Приведённый текст »

- - - - -

Зато следует твердо сказать другое. Всякая идея о «сложности» или «противоречивости» политической - стало быть, и нравственной - позиции Пушкина после Декабря, всякий домысел о его двойной жизни должны быть признаны ложными и ни на чем не основанными. Последекабрьская позиция Пушкина покоилась на твердых убеждениях и принципах, была единой, непротиворечивой и однозначной; ее основой были обещания, которые, как считал Пушкин, были даны ему новым императором.
Вывод этот - не мое личное открытие: он подготовлен, по сути дела, всем пушкиноведением, крупнейшие представители которого видели или угадывали выраженную в послании надежду Пушкина на амнистию.
Здесь необходимо коснуться «Ариона» (1827), который издавна рассматривается «в паре» с посланием «В Сибирь» (традиционно противополагаемой другой «паре»: «Стансы» - «Друзьям»). Стихотворение это обычно толкуется как манифест «верности идеалам декабризма» («Я гимны прежние пою»); соответственно в «челне» видят аллегорию тайного общества. Но текст этому сопротивляется, ситуация, изображенная в стихотворении, этого не подтверждает. «Пловцы», которых было «много на челне» и которые обозначены объединяющим «мы», мирно следуют по своим делам, не собираясь предпринимать никаких иных действий, - и «вдруг» их застигает грянувший внезапно, «с налету», «вихорь шумный». Если считать всех «пловцов», «нас», - декабристами, то получается ложная картина: в реальной исторической ситуации декабристы были как раз не «мирной», а «нападающей» стороной, и «вихорь шумный» вовсе не обрушился на них «вдруг», «с налету», внезапно - он был естественным и вполне ожидаемым следствием их выступления.

- - - - -

Представленные данные »
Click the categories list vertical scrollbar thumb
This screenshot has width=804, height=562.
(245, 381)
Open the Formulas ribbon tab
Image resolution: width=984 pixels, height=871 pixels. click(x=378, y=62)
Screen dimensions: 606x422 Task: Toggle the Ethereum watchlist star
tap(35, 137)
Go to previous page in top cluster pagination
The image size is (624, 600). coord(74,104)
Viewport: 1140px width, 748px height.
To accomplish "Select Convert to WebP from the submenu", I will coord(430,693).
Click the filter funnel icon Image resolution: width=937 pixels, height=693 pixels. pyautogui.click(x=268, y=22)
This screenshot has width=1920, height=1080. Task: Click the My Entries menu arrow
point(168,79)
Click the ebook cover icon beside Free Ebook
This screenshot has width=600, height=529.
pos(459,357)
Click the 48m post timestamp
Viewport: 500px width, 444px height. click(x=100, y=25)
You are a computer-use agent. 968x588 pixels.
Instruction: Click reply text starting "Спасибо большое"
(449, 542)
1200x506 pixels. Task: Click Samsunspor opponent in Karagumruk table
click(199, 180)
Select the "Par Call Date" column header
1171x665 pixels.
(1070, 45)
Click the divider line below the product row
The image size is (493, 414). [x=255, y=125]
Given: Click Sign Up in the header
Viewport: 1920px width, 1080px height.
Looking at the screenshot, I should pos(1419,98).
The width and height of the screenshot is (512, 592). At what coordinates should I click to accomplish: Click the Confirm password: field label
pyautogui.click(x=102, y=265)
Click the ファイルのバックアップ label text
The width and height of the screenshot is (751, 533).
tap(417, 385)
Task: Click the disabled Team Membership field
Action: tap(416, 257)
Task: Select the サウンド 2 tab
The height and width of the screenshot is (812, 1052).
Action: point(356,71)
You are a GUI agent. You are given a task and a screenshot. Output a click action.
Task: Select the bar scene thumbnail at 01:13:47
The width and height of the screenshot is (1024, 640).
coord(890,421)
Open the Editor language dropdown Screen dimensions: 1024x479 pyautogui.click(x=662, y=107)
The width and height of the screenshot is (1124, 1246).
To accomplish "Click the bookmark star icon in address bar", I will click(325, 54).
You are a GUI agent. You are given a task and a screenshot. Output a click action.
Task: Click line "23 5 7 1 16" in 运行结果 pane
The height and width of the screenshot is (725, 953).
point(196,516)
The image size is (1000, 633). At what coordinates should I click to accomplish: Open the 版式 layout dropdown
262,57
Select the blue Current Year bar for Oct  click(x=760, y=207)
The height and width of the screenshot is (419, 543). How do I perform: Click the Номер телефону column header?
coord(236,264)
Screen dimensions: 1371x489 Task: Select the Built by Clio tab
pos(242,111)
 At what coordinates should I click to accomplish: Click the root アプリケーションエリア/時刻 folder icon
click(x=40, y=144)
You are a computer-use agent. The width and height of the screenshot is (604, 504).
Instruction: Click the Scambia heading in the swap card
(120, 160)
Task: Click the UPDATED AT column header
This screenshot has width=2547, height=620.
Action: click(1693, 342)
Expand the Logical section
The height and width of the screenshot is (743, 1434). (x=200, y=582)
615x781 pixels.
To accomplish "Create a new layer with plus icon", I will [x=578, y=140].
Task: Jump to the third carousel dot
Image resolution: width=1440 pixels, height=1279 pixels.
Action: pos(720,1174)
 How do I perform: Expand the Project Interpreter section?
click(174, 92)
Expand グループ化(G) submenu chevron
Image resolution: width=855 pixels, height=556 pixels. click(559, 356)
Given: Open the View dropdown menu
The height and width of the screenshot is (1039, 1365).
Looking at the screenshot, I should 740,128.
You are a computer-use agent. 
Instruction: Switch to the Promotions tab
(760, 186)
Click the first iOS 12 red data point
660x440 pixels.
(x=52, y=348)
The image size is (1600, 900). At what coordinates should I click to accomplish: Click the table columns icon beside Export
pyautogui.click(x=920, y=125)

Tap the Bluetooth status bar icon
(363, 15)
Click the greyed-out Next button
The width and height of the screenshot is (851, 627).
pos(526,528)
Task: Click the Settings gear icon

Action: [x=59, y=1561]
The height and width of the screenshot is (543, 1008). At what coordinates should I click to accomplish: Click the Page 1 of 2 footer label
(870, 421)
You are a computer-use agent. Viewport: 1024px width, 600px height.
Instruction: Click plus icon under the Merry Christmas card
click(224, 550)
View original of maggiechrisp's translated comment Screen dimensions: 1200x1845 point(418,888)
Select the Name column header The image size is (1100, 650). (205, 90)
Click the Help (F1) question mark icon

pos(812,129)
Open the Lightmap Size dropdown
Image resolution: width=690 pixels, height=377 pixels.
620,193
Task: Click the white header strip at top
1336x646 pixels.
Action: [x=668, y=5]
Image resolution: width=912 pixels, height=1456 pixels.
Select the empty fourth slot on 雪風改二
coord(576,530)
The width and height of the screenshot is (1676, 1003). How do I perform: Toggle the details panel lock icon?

- - - - -

Задания для работы »
1 - Назовите все стихотворения, названия которых упоминаются в тексте о позиции Пушкина после Декабря.
2 - Напишите продолжение текста о позиции Пушкина после Декабря, начиная сразу после его последнего предложения.

Ответы к заданиям »
1 - «Арион», «В Сибирь», «Стансы», «Друзьям».

2 -
Что же тогда есть «челн»? Ключ дает античная традиция, на которую сознательно ориентировано стихотворение. В статье об «Арионе» Ю. Суздальский пишет: «В греческой и римской поэзии образ тонущего во время бури корабля является символом государства в годину опасности, в эпоху междоусобных гибельных войн».
Если так, все становится на свои места, и противоречия исчезают. «Грузный челн», на котором «нас» «много», - вовсе не аллегория сепаратного сообщества (декабристов было не так уж «много»), а символизирует единое целое государства, общества (пусть и внутренне противоречивое, полное противоборствующих сил); этому-то целому и «пел» герой стихотворения (автор оды «Вольность» обращался ведь не к какой-то части общества, а ко всем: и к «рабам», и к «царям»); и «кормщик умный», что «в молчанье правил» и погиб первым, - не кто иной, вероятно, как Александр I, который и в самом деле молчал в ответ на донесения о заговоре; конец его царствования и был началом исторического «вихря».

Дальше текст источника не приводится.